- Your assignment -
Give the data back exactly. Leave out any images.

Saved data entries:
■ ■ ■
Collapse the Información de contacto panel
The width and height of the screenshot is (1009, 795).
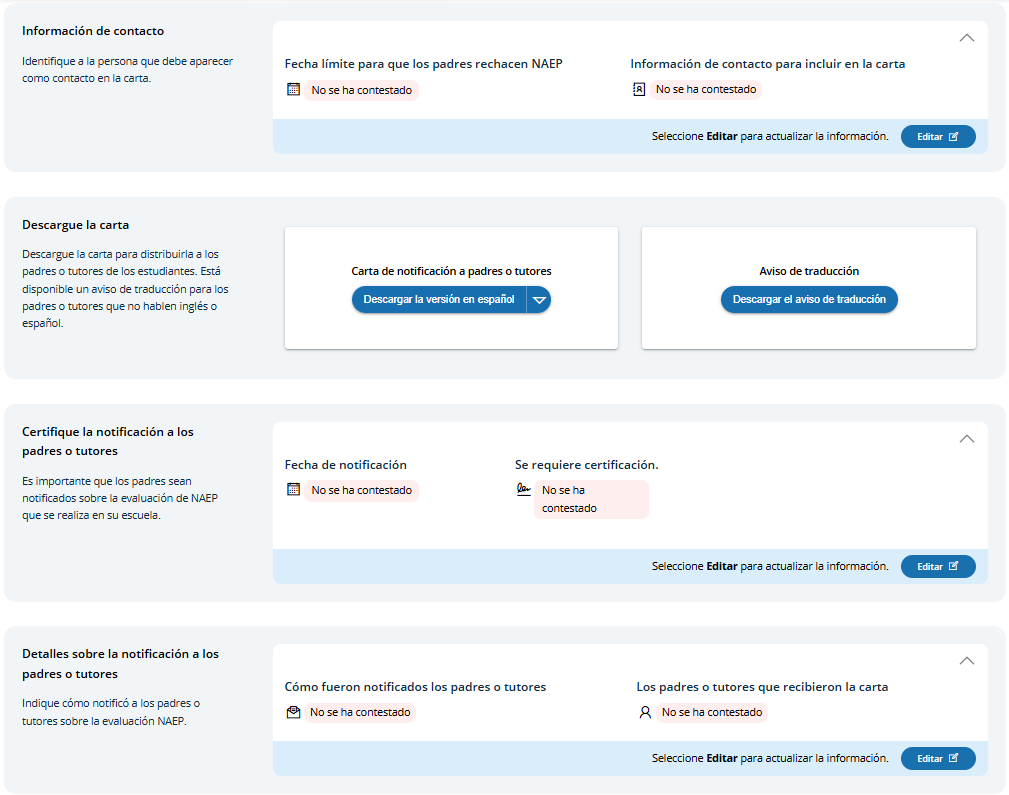click(x=966, y=38)
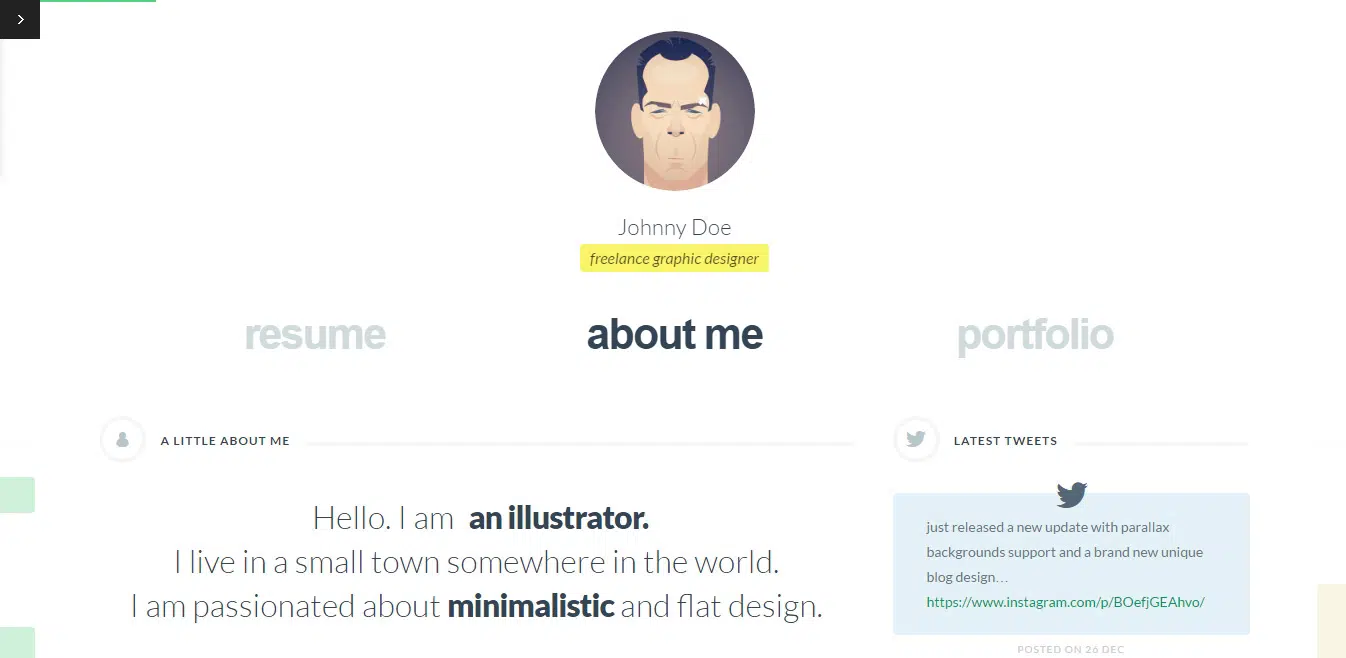Click the bold an illustrator text
The image size is (1346, 658).
[558, 518]
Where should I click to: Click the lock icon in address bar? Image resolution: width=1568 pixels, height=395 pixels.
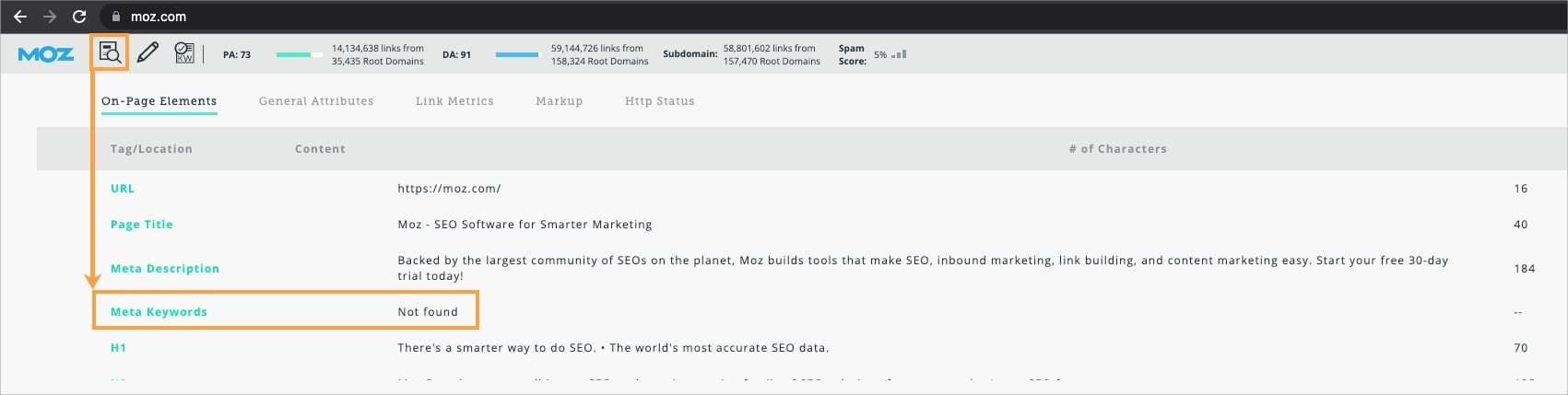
■ ■ ■
- Task response -
Collapse the Información de contacto panel
The width and height of the screenshot is (1009, 795).
click(x=966, y=38)
Click the bold an illustrator text
The image size is (1346, 658).
[558, 518]
Where should I click to: Click the lock icon in address bar? Image resolution: width=1568 pixels, height=395 pixels.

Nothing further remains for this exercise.